Although his web site has for many months presented a "framework" of his proposal-to-be, the senator once again detailed it to the conference attendees. The recitation reflected input from hospitals and other providers, but not much about how the plan would improve the lot of most of the state's un- and under-insured citizens. During a Q & A afterward, he was asked if his "task force" (whose membership has never been disclosed) included any consumer representatives. His answer: "Me and Dave Knowlton." Knowlton is a former Deputy Commissioner of Health in Gov. Christine Todd Whitman's administration who now runs a health care consulting business.

Mr. Vitale said his plan will provide New Jerseyans with affordable commercial insurance policies. Probably reflecting the wishes of insurers on his "task force," he talked about an "individual mandate" where everyone must pay insurance premiums, with state subsidies for lower income people. He won't consider a plan financed by taxation, even though it would avoid the cumbersome bureaucracy required to determine eligibility for subsidies.

BTW, that's what very nearly was enacted in Wisconsin this year (it lost by only 2 votes in the legislature). When this reporter asked the Badger State activist how they achieved so much support for a tax-based system, he said they had made it a major political issue. "What's fair is fair," he said. Garden Staters, listen up!

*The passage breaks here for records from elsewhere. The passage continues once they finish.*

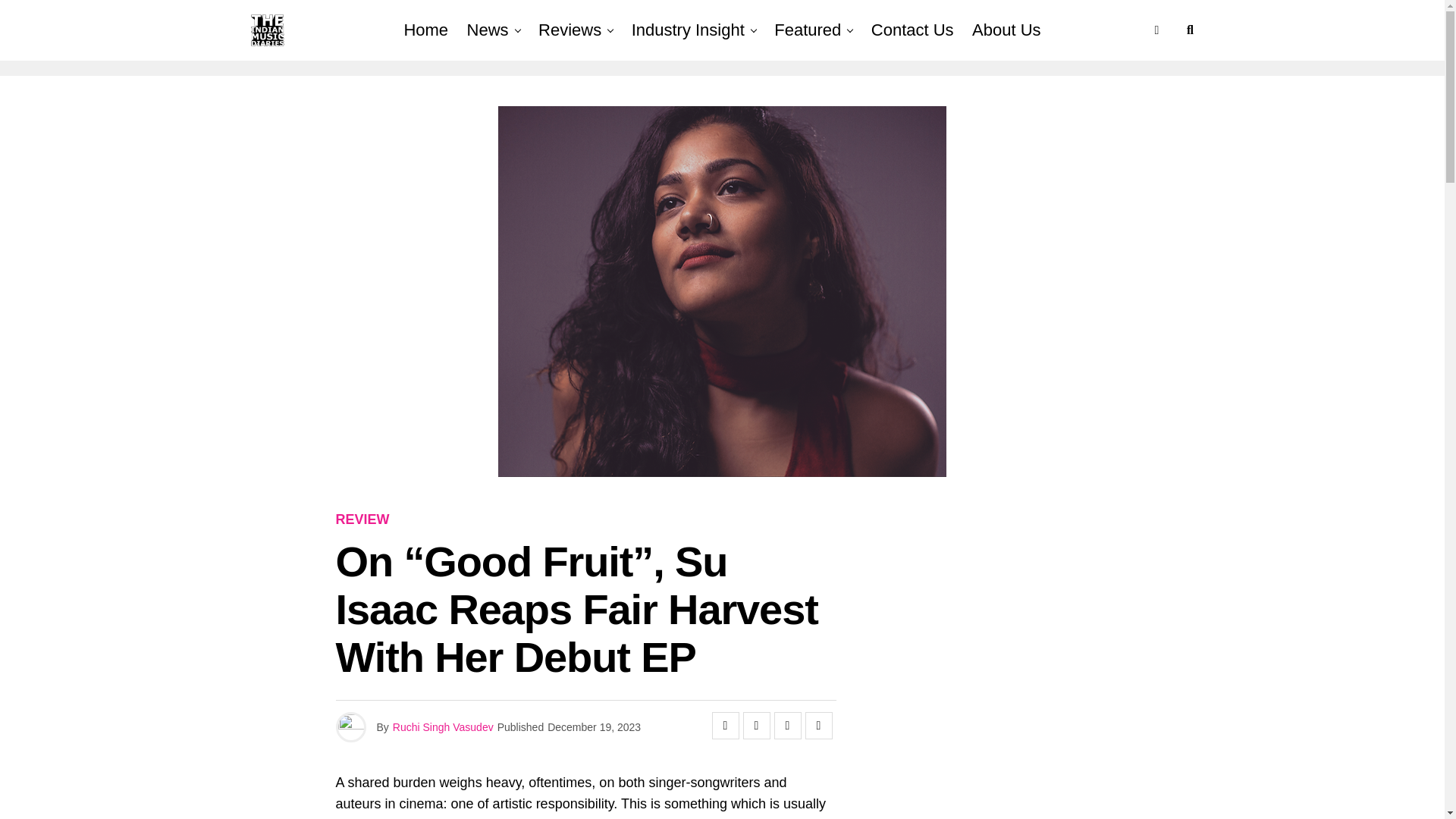
Share on Facebook (724, 725)
News (488, 30)
Reviews (569, 30)
Industry Insight (688, 30)
Tweet This Post (756, 725)
Home (425, 30)
Posts by Ruchi Singh Vasudev (443, 727)
Featured (807, 30)
Given the description of an element on the screen output the (x, y) to click on. 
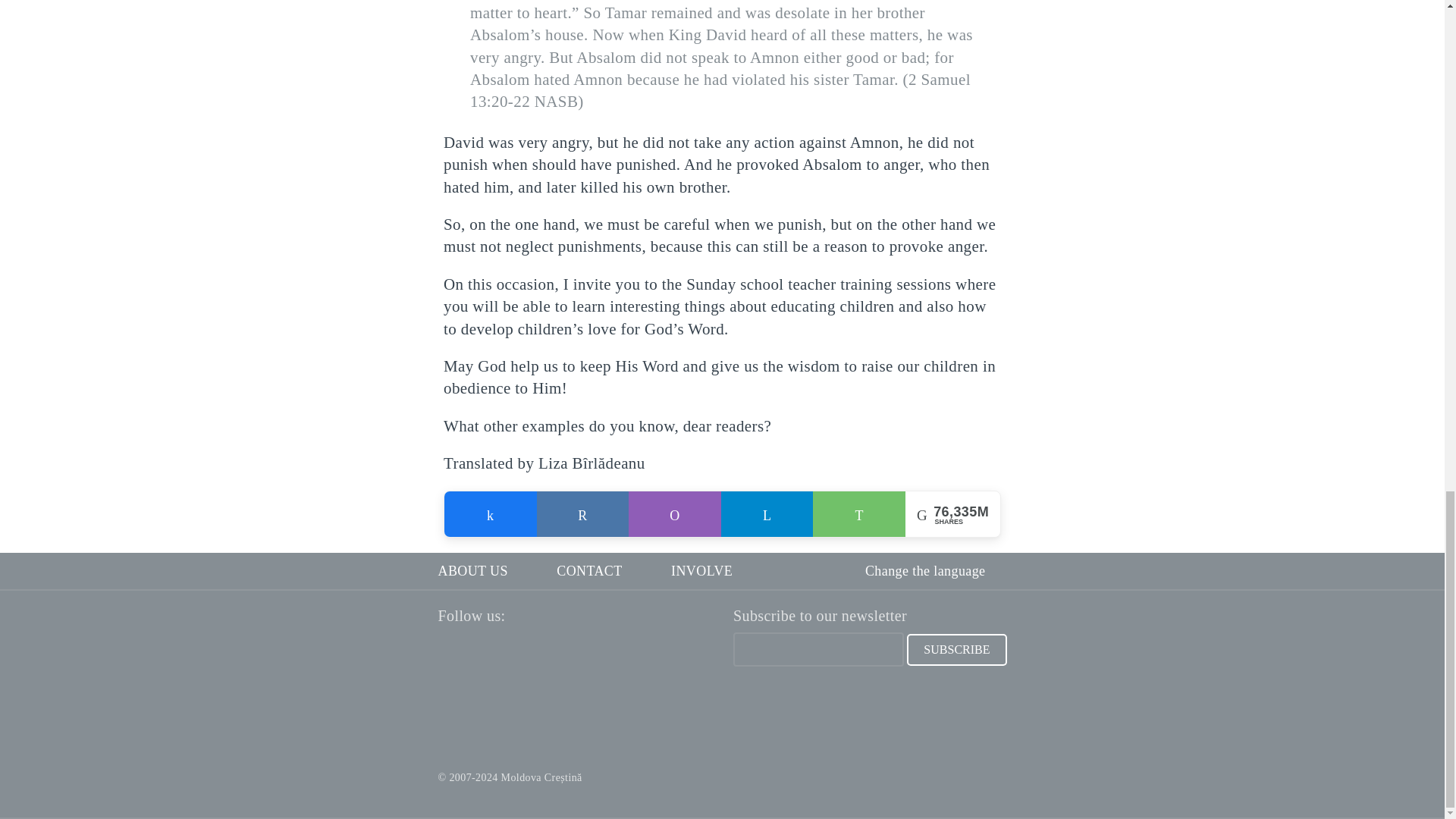
Subscribe (956, 649)
CONTACT (588, 570)
ABOUT US (473, 570)
76,335M (582, 514)
INVOLVE (701, 570)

The issue of finding affordable comercial insurance was a thorny one in Massachusetts, where it couldn't be done. They ended up exempting about 60,000 lower-income people from the tax penalties they plan to inflict on Bay Staters who don't buy insurance. It remains to be seen how well some of Massachusetts policies deemed "affordable" for middle-income people will protect them against medical emergencies. Commercial insurers' profits and overhead can run as high as 30 percent of premiums. Compare that to government-run insurance, like Medicare, where administration costs less than 3 percent.

Can consumer input be injected into Vitale's super-secret "task force?" Maybe we should start by contributing to his re-election campaigns. It seems to work for the insurance companies. Just like local real estate development, state-wide health care reform is being held hostage to "pay to play."